• _Task requirements_
The line containing "Task: Select the Text tool in Drawing Tools" marks the start; extract exactly from it through the last line of the entries, and omit any pictures.

• _Extracted data_
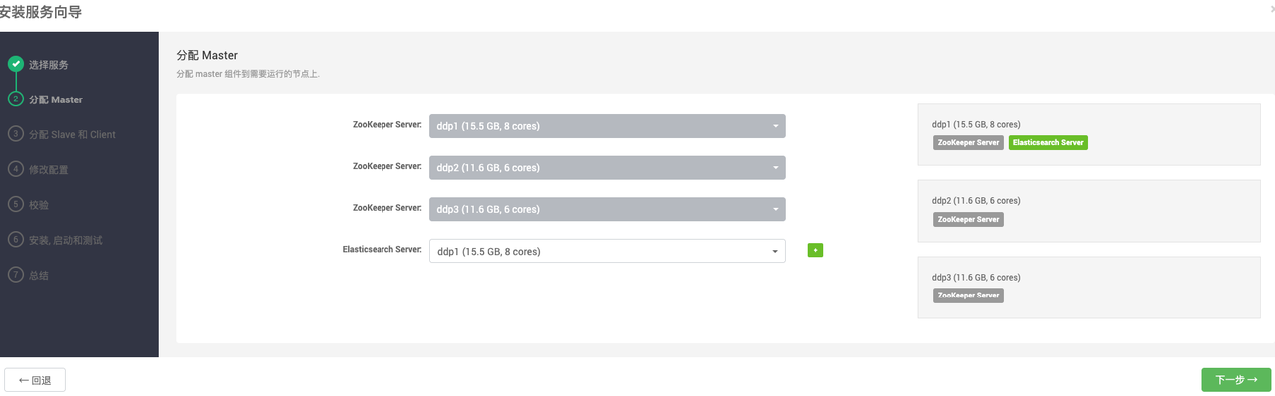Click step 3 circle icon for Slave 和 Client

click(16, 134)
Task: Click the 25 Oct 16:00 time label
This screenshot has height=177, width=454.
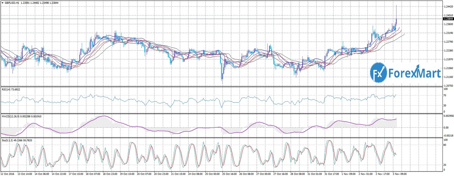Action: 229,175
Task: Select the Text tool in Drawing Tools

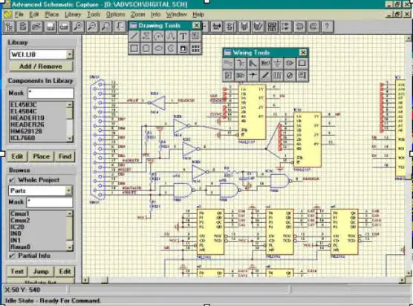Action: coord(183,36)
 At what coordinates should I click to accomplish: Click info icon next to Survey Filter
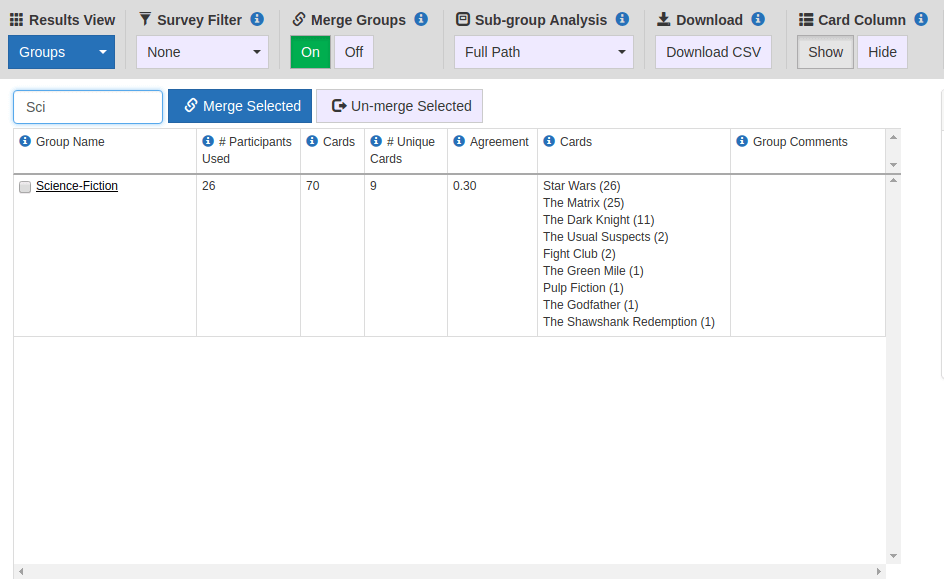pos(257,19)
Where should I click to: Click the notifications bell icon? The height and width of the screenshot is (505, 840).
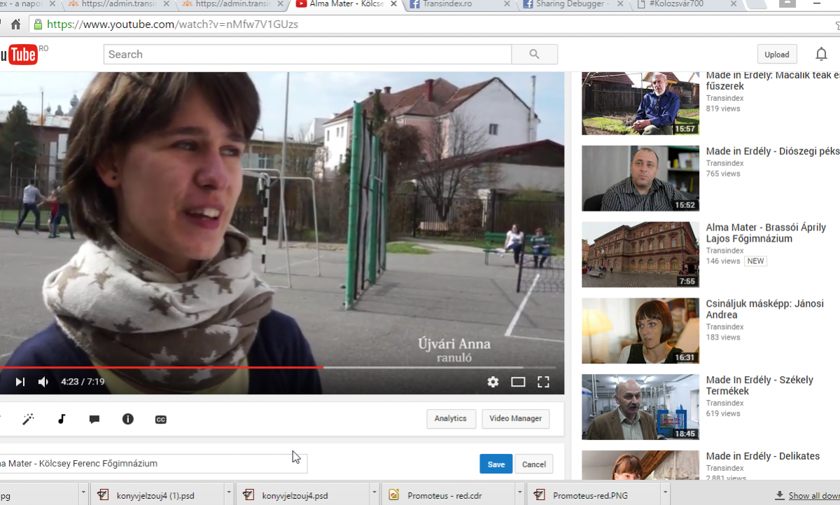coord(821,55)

• _Answer space_
Task: Select the Text tool in Drawing Tools

Action: coord(183,36)
 At what coordinates should I click to accomplish: Click info icon next to Survey Filter
pos(257,19)
Where should I click to: Click the notifications bell icon? The height and width of the screenshot is (505, 840).
coord(821,55)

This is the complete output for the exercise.